A novembre è stato inaugurato il nuovo terminal dell’aeroporto di Perugia, intitolato a San Francesco di Assisi. Una cerimonia un po’ surreale in quanto si è svolta nella totale assenza di passeggeri e di voli in partenza o in arrivo, fenomeno che, specialmente nella stagione invernale, si ripete tre o quattro giorni ogni settimana.
Quello che però interessa trattare riguarda le caratteristiche funzionali e operative della nuovissima struttura, che, come si è sottolineato più e più volte, è stata firmata dal celebre architetto Gae Aulenti, da poco scomparsa.

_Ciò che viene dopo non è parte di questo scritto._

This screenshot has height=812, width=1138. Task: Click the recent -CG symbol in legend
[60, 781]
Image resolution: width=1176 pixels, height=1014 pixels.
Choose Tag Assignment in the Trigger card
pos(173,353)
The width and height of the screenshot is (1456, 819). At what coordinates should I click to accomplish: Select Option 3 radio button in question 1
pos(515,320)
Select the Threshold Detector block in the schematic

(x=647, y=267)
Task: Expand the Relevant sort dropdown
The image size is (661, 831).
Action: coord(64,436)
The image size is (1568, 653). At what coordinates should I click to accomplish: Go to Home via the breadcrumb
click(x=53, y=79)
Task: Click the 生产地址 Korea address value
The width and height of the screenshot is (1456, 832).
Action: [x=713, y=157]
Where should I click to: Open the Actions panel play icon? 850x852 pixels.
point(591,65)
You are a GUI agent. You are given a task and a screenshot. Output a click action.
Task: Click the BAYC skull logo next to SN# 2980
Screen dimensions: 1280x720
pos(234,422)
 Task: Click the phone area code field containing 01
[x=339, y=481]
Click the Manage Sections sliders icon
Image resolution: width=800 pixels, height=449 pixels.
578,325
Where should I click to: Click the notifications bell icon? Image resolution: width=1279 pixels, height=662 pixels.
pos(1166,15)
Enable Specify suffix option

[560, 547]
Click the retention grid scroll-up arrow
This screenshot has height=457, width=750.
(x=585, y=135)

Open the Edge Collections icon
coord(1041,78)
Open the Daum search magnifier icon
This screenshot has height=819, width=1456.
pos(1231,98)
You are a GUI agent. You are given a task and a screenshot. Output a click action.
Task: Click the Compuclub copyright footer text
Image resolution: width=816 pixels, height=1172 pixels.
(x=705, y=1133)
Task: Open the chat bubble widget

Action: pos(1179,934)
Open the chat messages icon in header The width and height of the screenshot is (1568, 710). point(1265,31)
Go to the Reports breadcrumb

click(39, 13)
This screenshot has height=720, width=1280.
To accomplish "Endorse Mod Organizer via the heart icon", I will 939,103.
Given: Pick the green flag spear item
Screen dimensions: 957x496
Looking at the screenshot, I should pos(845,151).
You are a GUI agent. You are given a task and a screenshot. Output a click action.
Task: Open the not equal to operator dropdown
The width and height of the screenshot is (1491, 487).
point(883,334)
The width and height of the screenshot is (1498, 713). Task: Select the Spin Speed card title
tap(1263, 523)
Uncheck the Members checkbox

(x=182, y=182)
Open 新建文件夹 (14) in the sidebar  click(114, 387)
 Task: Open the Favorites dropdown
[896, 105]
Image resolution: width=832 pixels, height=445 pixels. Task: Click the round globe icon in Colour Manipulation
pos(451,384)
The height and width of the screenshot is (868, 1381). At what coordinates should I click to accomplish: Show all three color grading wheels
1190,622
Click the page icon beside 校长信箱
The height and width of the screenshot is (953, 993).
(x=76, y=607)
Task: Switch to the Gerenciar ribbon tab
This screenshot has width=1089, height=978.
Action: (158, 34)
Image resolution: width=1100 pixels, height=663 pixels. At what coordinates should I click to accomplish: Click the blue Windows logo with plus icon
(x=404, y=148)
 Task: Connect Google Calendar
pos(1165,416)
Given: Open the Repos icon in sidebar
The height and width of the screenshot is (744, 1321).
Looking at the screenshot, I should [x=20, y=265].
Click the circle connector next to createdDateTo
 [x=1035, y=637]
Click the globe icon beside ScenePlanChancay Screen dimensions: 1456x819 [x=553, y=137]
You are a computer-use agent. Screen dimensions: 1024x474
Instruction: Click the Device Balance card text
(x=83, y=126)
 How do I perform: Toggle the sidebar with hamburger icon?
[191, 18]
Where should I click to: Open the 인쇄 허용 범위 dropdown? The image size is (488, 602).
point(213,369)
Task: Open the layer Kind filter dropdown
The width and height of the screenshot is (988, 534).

Non pochi di coloro che hanno avuto modo di utilizzare da utenti la nuova aerostazione hanno notato con sorpresa che pur in presenza di pochi passeggeri in arrivo o in partenza, anche quelli di un solo volo, l’impianto mostra evidenti segni di gravi carenze funzionali. Gli spazi destinati a chi si deve imbarcare sono clamorosamente sottodimensionati, del tutto insufficienti ad ospitare in modo minimamente confortevole chi aspetta di varcare il cancello di uscita, un’attesa che mediamente dura ben più di un’ora, dal momento che oggi, in qualunque aeroporto, le complesse e tortuose procedure di sicurezza e verifica impongono di presentarsi con ore di anticipo. Le 180/200 persone che aspettano un volo nel nuovissimo terminal devono stare in piedi o sedute sulla valigia, avendo a disposizione un WC e un distributore di bibite a moneta.
L’assurdità della situazione è che i poveri viaggiatori così miseramente ammassati vedono, attraverso le ampie vetrate, vasti spazi vuoti e inutilizzati. Si tratta delle aree situate a monte del varco di non ritorno della sicurezza, quel varco che chi parte cerca di superare il prima possibile, non appena arrivato all’aeroporto.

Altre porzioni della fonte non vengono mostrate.